Data records:
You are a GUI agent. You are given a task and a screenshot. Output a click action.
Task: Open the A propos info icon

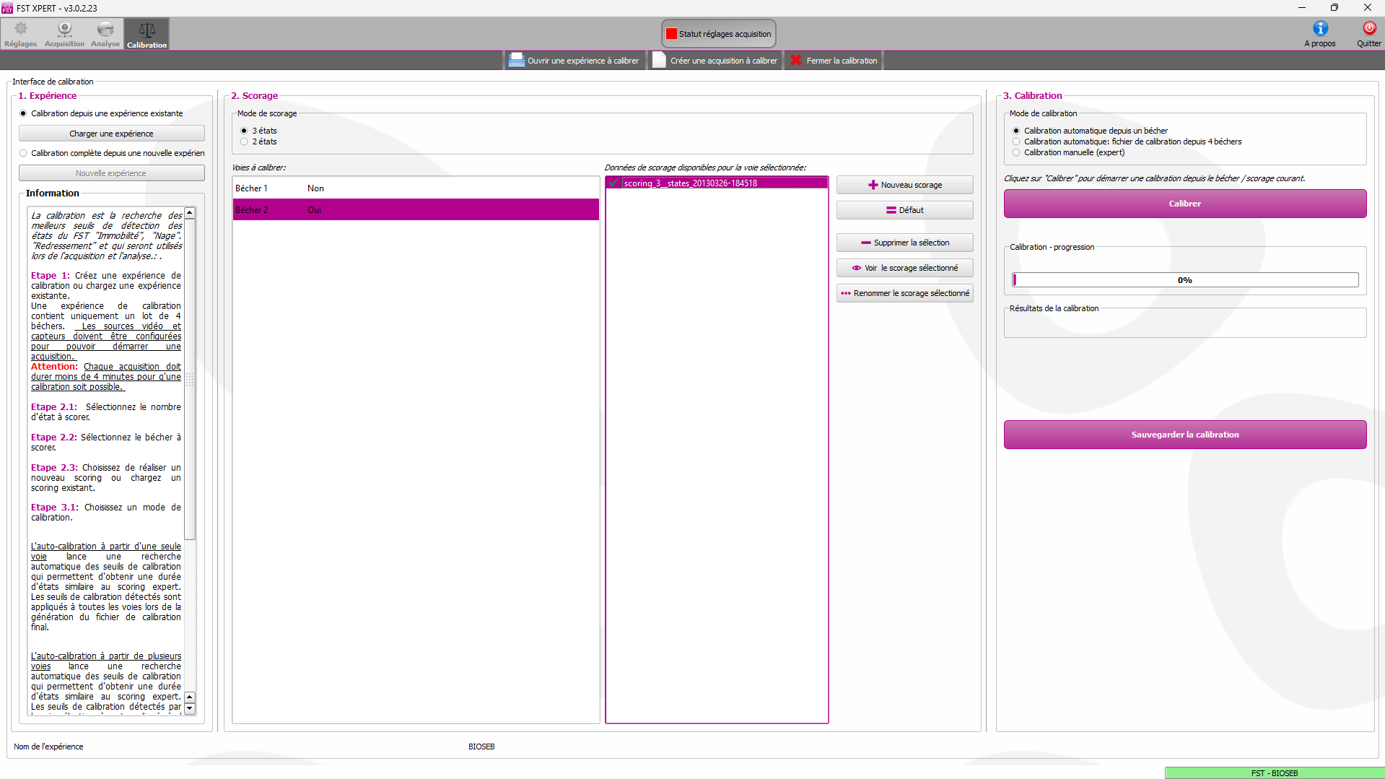[1319, 29]
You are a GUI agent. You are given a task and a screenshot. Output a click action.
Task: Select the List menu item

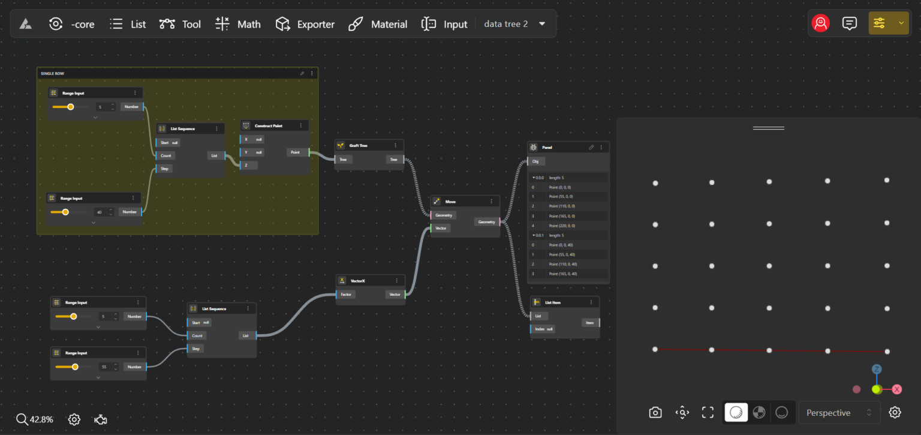coord(137,23)
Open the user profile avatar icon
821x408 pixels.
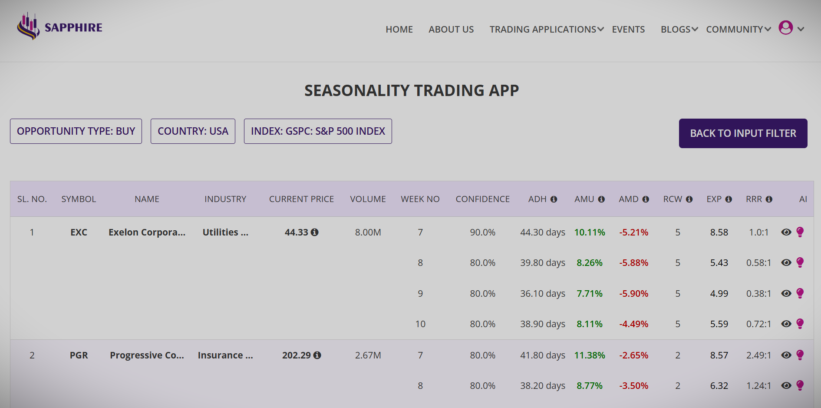point(785,28)
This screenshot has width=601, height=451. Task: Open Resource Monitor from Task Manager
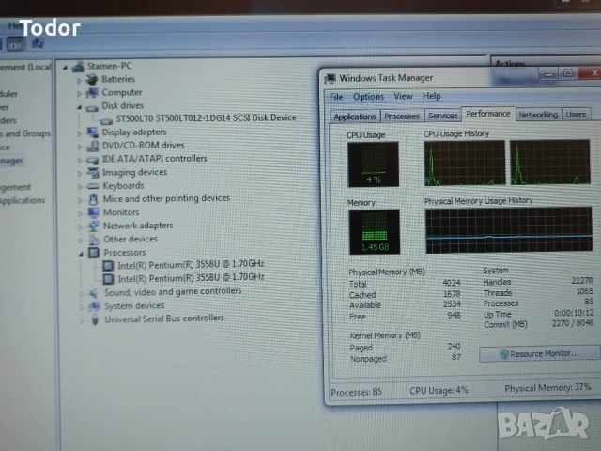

■ Written task ■
Rewrite all the lines above, requests included, multiplying every coordinate in the answers by 2.4 and rounding to whole numbers, with halves rounded up. Leave the pictures out of your answer.

■ Result for this exercise ■
You are a GUI agent. You are given a task and a screenshot. Output a click action.
Task: Open the A propos info icon

[3166, 70]
You are a GUI agent. You are given a task and a screenshot. Output a click action.
Task: Select the List menu item

coord(329,55)
Open the user profile avatar icon
821x408 pixels.
point(1884,67)
This screenshot has width=601, height=451. Task: Open Resource Monitor from Task Manager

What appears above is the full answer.